Excerpt ::
************

1. Squandered a life of fame and fortune cause you caught your ex-wife
banging some guy named Ron with a moustach and e and killed them both.
2. Squandered a life of fame and fortune by having inappropriate
relationships with young boys. You also bleached yourself.
3. Got mad at Pam Anderson divorced her for having huge tits and being
a sex symbol all over the world.
4. Dated Kate Moss but get so fucked up and caught with drugs so often
that she had to dump you to improve her image.
WHO WOULD PLAY ME IN A MOVIE?...AND WHY? (by TY WEBB)
1. Slyvester Stallone in "Cliffhanger" for obvious reasons.
2. The guy who played Clark Kent on ANY version of "Superman".
3. Bill Murray, circa 1980, also for obvious reasons.
4. "The Rock" in "The Scorpion King". (Because I hold my sword the same way)

************

Given instruction :: Write down the part of the excerpt starting with "1. Squandered a" and going on through "improve her image.", word for word.

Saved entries
************

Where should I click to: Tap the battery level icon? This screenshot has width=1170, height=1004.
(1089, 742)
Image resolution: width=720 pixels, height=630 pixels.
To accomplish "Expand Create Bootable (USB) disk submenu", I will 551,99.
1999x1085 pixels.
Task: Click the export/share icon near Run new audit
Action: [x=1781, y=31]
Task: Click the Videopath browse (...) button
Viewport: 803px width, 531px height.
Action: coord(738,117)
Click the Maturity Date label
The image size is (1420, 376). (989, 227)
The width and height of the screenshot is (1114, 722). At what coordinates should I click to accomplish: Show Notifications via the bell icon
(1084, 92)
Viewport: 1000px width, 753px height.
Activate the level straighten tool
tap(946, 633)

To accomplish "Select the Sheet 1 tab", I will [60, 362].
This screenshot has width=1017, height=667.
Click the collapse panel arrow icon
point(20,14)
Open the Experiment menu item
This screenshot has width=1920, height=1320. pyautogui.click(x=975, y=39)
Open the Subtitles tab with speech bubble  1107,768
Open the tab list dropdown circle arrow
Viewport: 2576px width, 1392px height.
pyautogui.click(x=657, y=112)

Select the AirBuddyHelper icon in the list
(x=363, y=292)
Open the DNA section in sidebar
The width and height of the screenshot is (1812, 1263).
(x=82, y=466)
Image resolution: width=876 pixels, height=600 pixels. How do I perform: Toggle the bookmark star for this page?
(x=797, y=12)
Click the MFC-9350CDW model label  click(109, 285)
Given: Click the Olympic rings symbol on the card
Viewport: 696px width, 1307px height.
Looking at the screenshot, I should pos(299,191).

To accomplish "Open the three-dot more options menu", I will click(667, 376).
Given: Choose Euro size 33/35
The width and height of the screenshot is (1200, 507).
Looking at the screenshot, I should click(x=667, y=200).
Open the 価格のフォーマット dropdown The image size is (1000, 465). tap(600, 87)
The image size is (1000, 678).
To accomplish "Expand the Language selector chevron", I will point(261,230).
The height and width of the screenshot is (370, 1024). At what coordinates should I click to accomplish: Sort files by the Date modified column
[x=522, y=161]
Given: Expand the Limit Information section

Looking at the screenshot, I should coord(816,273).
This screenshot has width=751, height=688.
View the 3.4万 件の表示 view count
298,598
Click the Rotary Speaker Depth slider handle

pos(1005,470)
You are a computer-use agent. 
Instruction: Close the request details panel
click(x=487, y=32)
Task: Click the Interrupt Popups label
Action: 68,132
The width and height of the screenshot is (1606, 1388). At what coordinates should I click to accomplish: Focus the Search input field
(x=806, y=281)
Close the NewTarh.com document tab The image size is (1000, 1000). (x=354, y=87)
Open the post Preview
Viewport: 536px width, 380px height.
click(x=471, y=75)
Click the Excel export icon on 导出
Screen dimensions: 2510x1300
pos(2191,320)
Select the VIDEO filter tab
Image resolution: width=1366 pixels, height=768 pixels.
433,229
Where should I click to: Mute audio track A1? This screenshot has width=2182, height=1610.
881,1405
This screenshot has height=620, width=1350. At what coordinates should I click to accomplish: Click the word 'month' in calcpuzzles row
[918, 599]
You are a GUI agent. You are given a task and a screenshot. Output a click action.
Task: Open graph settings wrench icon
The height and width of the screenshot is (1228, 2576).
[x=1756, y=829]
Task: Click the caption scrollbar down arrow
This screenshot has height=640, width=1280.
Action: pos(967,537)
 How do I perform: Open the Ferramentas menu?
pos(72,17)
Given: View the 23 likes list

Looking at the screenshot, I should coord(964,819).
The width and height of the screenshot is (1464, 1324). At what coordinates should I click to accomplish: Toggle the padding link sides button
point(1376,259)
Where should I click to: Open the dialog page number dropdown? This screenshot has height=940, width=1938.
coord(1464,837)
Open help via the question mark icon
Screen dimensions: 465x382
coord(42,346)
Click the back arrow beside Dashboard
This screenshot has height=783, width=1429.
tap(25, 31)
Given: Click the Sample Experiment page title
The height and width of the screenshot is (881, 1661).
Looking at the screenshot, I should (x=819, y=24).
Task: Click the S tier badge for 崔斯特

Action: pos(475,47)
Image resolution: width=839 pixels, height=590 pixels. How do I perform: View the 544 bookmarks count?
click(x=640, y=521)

************

Result ::
1. Squandered a life of fame and fortune cause you caught your ex-wife
banging some guy named Ron with a moustach and e and killed them both.
2. Squandered a life of fame and fortune by having inappropriate
relationships with young boys. You also bleached yourself.
3. Got mad at Pam Anderson divorced her for having huge tits and being
a sex symbol all over the world.
4. Dated Kate Moss but get so fucked up and caught with drugs so often
that she had to dump you to improve her image.